• WHAT YOU SHOULD DO: Count the lines in the rows below that contain the word "lowest". Reply with the number alone.

════════════════════

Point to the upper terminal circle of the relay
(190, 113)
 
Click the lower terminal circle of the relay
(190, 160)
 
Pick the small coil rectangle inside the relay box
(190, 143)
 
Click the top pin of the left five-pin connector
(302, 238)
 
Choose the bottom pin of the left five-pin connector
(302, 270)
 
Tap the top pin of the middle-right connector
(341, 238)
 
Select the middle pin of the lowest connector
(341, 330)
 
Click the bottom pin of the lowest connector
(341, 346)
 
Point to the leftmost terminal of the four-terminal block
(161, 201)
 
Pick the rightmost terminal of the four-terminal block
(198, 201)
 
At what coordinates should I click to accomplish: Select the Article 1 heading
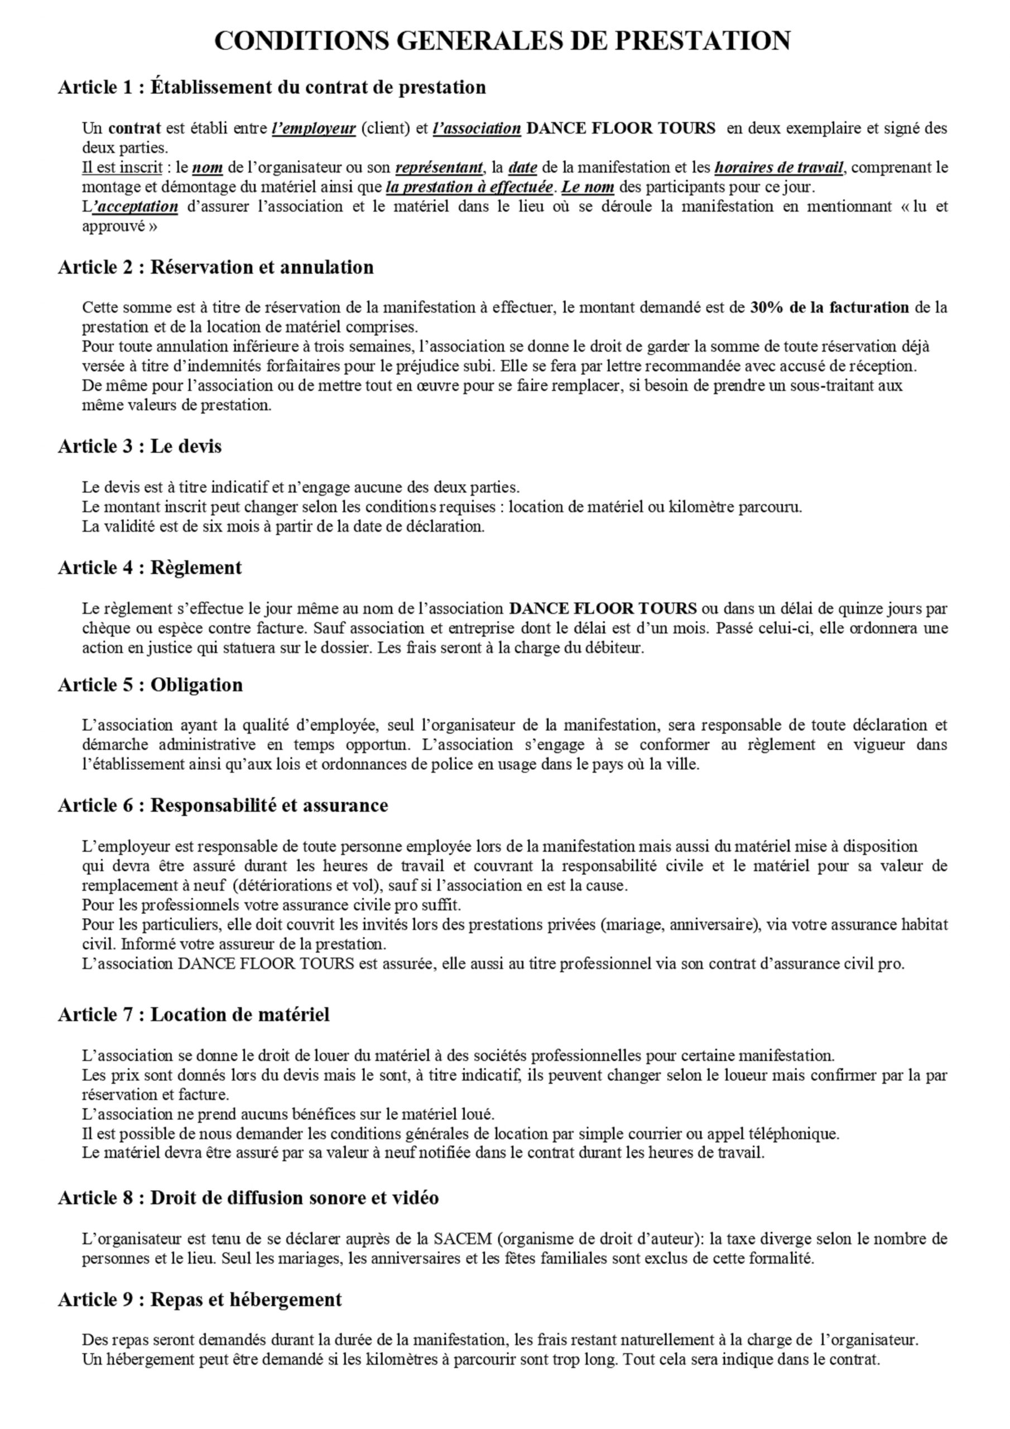(271, 87)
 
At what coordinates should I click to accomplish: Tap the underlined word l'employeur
(314, 129)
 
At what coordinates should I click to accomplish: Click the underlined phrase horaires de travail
(779, 167)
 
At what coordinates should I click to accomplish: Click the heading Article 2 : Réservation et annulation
(215, 267)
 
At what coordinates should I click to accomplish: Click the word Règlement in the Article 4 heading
(196, 568)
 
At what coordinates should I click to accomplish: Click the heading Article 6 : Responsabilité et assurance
(223, 805)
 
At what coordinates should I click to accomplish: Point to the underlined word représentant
(439, 167)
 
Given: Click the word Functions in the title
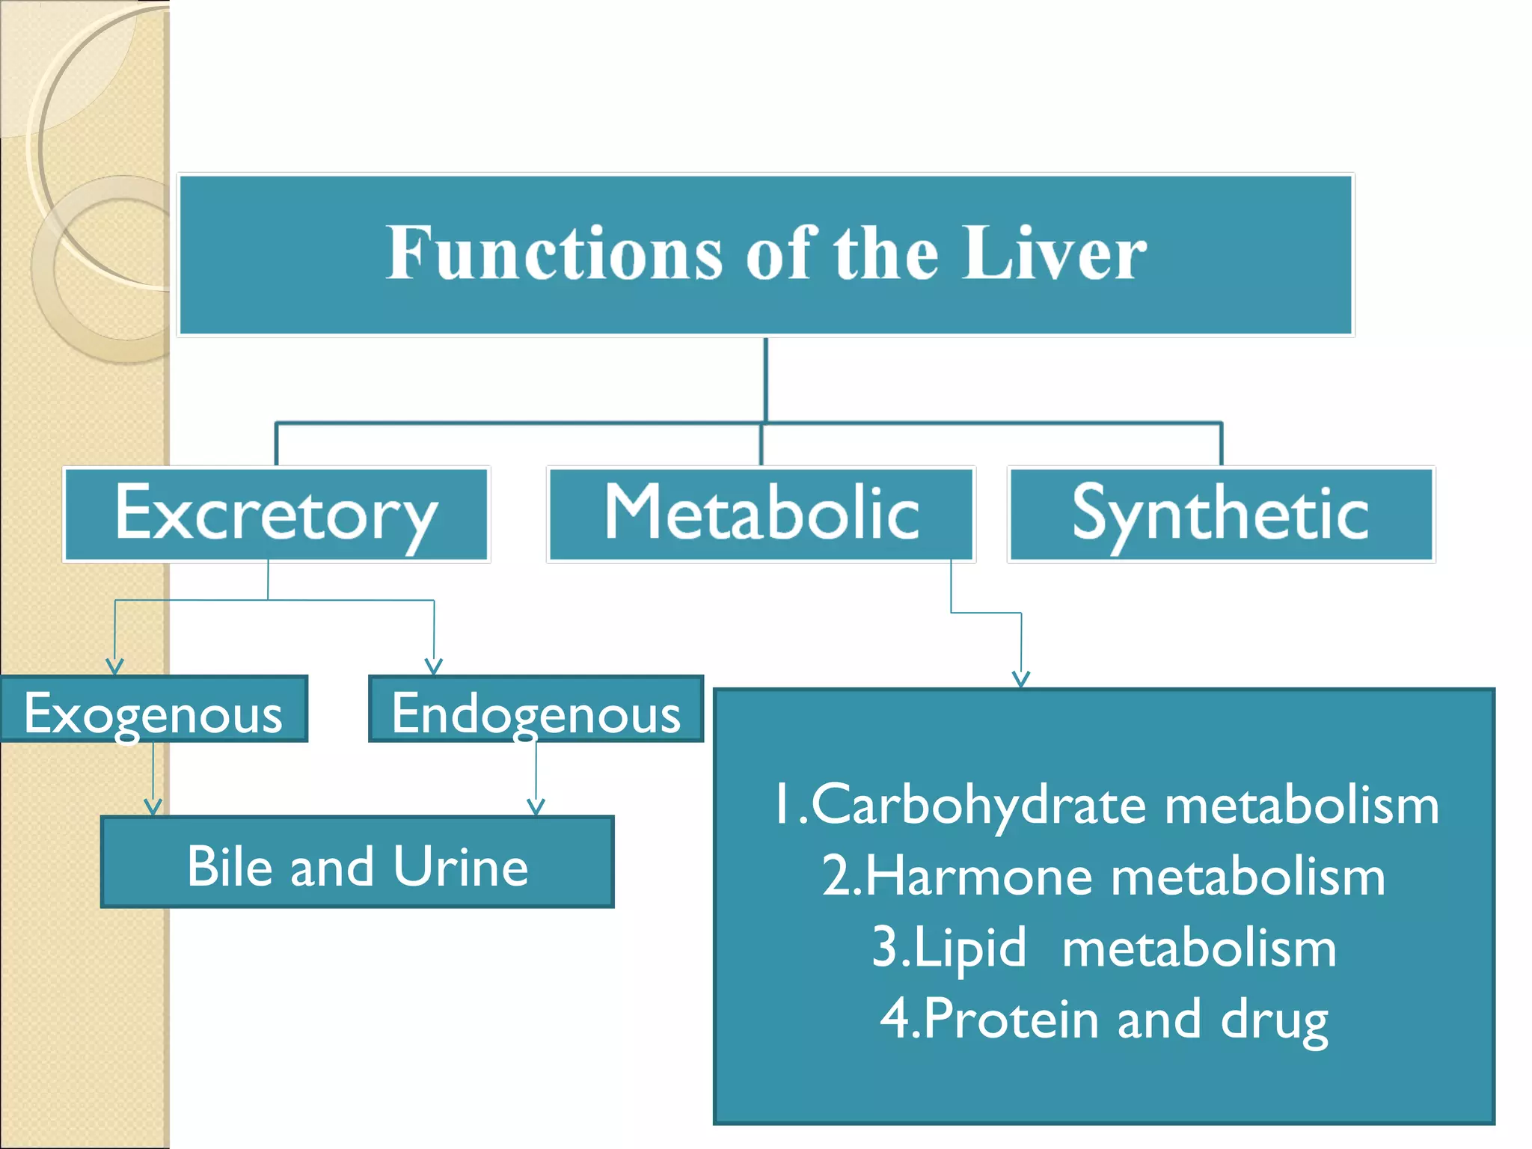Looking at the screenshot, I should coord(554,254).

════════════════════

• REPLY TO THE TASK: 2